Reading order
| # | Title | Published | Author | Buy on Amazon |
|---|---|---|---|---|
| 1 | The Martians | 1999 | Kim Stanley Robinson | Buy |
The Martians (1999) appeared three years after Blue Mars concluded the main trilogy, gathering work Robinson had written at various points alongside the novels, plus new pieces written specifically for the collection. The book includes both conventional short stories and shorter experimental pieces: vignettes, field notes, lyric passages describing the Martian landscape. It is a companion volume in the fullest sense, meant to be read alongside or after the trilogy rather than as a standalone introduction.

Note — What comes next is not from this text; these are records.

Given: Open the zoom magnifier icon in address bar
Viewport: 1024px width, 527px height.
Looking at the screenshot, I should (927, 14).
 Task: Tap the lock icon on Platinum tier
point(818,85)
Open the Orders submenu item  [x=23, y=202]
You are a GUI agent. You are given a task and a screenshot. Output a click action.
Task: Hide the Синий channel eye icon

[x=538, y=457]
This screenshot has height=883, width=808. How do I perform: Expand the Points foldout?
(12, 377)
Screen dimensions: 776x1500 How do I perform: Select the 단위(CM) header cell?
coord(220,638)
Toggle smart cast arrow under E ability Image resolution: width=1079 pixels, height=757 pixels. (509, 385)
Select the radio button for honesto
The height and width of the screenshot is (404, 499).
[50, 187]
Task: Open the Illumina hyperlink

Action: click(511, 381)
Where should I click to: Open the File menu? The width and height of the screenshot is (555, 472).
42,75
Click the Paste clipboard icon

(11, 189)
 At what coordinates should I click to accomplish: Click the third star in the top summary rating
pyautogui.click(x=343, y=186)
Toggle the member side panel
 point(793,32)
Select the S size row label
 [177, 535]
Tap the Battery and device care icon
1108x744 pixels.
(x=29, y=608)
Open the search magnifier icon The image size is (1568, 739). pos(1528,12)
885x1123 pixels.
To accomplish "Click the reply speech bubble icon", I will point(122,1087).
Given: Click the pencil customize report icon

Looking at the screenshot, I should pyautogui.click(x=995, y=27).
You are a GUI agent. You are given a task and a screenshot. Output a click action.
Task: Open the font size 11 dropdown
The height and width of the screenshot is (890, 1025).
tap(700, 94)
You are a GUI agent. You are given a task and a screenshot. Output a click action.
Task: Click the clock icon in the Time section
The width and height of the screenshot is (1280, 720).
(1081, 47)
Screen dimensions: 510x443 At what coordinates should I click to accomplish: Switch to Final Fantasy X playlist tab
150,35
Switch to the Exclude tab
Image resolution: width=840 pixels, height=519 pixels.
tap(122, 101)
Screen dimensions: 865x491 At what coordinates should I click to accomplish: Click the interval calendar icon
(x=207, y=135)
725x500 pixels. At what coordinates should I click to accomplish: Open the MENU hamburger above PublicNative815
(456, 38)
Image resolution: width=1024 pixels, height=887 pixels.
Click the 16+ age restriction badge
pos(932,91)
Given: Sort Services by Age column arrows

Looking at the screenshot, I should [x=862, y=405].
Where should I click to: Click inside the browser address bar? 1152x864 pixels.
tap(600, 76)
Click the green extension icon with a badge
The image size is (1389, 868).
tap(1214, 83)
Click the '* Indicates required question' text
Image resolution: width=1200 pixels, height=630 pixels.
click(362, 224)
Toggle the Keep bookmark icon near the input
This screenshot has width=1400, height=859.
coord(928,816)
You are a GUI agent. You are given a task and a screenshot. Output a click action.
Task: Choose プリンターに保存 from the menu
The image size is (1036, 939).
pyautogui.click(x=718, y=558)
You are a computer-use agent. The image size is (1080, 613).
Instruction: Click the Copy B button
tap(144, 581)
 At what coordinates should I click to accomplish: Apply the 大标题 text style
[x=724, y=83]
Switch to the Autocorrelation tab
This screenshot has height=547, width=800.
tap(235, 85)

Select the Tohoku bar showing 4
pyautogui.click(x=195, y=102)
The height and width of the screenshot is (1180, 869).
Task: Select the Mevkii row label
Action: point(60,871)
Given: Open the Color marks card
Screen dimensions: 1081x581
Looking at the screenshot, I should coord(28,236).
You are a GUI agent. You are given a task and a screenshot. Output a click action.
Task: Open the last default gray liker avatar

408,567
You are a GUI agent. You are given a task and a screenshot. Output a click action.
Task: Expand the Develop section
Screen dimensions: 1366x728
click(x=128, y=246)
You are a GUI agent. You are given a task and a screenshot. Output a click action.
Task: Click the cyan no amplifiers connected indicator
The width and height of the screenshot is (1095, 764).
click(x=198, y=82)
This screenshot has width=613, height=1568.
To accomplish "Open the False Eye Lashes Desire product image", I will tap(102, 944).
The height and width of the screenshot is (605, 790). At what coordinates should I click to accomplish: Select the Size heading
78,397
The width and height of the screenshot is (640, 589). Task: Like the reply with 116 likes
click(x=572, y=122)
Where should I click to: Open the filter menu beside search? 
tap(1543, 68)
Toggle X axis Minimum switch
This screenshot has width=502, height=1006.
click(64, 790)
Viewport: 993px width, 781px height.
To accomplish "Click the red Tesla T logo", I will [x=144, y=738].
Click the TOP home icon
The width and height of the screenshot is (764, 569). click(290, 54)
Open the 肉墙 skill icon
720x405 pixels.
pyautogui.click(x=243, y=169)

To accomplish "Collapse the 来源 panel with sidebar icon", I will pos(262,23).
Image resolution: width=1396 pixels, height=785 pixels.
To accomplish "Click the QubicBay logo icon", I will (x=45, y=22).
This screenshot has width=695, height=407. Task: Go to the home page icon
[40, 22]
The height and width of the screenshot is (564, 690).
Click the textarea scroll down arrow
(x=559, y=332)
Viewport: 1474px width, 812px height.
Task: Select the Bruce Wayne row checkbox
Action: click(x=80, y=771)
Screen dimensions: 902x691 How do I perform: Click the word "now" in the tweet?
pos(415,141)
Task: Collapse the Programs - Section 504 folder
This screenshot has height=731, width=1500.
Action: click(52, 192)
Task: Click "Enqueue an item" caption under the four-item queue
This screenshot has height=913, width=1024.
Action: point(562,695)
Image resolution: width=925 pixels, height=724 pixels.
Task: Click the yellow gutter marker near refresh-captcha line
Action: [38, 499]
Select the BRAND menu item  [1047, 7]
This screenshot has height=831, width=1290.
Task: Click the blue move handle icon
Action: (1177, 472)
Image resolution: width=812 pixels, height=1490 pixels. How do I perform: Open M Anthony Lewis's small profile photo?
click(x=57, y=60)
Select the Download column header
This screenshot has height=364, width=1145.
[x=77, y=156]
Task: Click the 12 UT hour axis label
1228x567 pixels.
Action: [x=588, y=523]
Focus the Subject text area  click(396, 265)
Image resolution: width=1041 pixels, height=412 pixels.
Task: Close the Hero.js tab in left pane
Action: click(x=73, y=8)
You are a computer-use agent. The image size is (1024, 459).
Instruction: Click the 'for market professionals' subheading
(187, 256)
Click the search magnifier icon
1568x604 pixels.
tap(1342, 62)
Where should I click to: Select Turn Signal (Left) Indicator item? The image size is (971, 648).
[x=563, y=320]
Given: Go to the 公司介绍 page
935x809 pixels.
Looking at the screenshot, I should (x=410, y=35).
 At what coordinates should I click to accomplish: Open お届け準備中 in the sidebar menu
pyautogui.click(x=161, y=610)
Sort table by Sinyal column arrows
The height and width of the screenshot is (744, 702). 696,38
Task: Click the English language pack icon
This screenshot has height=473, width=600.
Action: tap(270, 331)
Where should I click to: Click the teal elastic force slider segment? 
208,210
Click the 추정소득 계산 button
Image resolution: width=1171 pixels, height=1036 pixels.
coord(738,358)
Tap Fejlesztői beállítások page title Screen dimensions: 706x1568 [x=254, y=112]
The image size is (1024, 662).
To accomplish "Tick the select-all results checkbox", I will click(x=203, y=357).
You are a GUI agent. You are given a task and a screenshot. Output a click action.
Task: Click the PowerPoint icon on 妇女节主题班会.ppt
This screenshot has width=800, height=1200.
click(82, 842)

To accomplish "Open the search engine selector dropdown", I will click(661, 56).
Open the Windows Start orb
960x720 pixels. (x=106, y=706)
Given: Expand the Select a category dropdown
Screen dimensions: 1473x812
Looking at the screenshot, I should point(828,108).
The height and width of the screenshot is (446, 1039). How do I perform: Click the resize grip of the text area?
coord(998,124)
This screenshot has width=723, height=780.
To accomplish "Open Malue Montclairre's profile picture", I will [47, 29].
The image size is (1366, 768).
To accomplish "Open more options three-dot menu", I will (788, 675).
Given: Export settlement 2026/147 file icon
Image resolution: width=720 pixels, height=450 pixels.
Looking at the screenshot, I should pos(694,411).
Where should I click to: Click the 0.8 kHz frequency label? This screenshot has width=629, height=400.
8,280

Several stories revisit characters from the trilogy at different moments in their lives, filling in gaps or showing events from new angles. The alternate-history section is particularly interesting for readers who engaged with the trilogy’s debate between terraformers and “Reds” who wanted to preserve Mars as wilderness: Robinson lets those stories play out in a world where the preservationists won, giving the philosophical argument a concrete fictional form.
For readers who want more time in Robinson’s Mars after finishing Blue Mars, The Martians offers that without requiring a fourth novel. For readers curious about Robinson’s shorter work more broadly, it also shows the range of modes he uses, from hard science exposition to something closer to prose poetry.